The public is invited to attend a ceremony commemorating the loss of HMCS Esquimalt, the last Canadian warship to be lost in the Second World War, at Esquimalt’s Memorial Park on Sunday.

HMCS Esquimalt was torpedoed in the approaches to Halifax Harbour the morning of April 16, 1945, just 22 days before the world celebrated victory in Europe. Only 27 of the minesweeper’s crew of 71 survived.

On New Year’s Day 2012, Leading Seaman Joe Wilson, the last surviving member of the ship’s company, died. Later that year, the mayor of Esquimalt and the base commander of CFB Esquimalt accompanied members of the family to commit his ashes to the sea from aboard the Caribou, an Orca Class training tender.

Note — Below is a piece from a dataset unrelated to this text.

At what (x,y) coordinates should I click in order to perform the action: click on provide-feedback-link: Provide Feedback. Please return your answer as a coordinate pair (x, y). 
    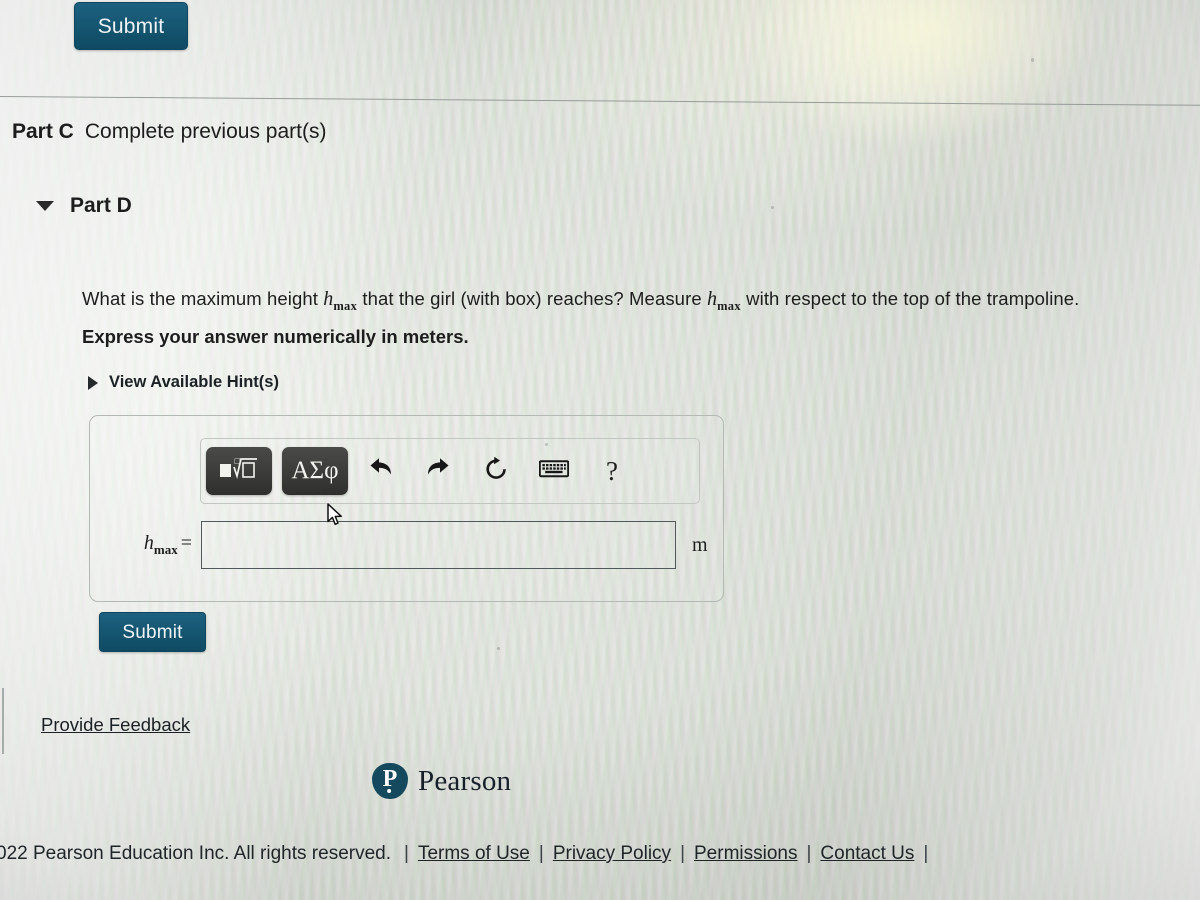
    Looking at the image, I should click on (116, 725).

Of the 24 Royal Canadian Navy ships lost during the war, 11 went down in Canadian waters — some in the St. Lawrence River.

This year also marks the centennial of the Royal Canadian Naval Reserve. During the war, 96,000 men and women served in Canada’s Navy, with 78,000 as members of the Royal Canadian Navy Volunteer Reserve, who enlisted for the duration of the war.

The ceremony starts at 2 p.m. Sunday at Esquimalt’s Memorial Park, 1200 Esquimalt Rd.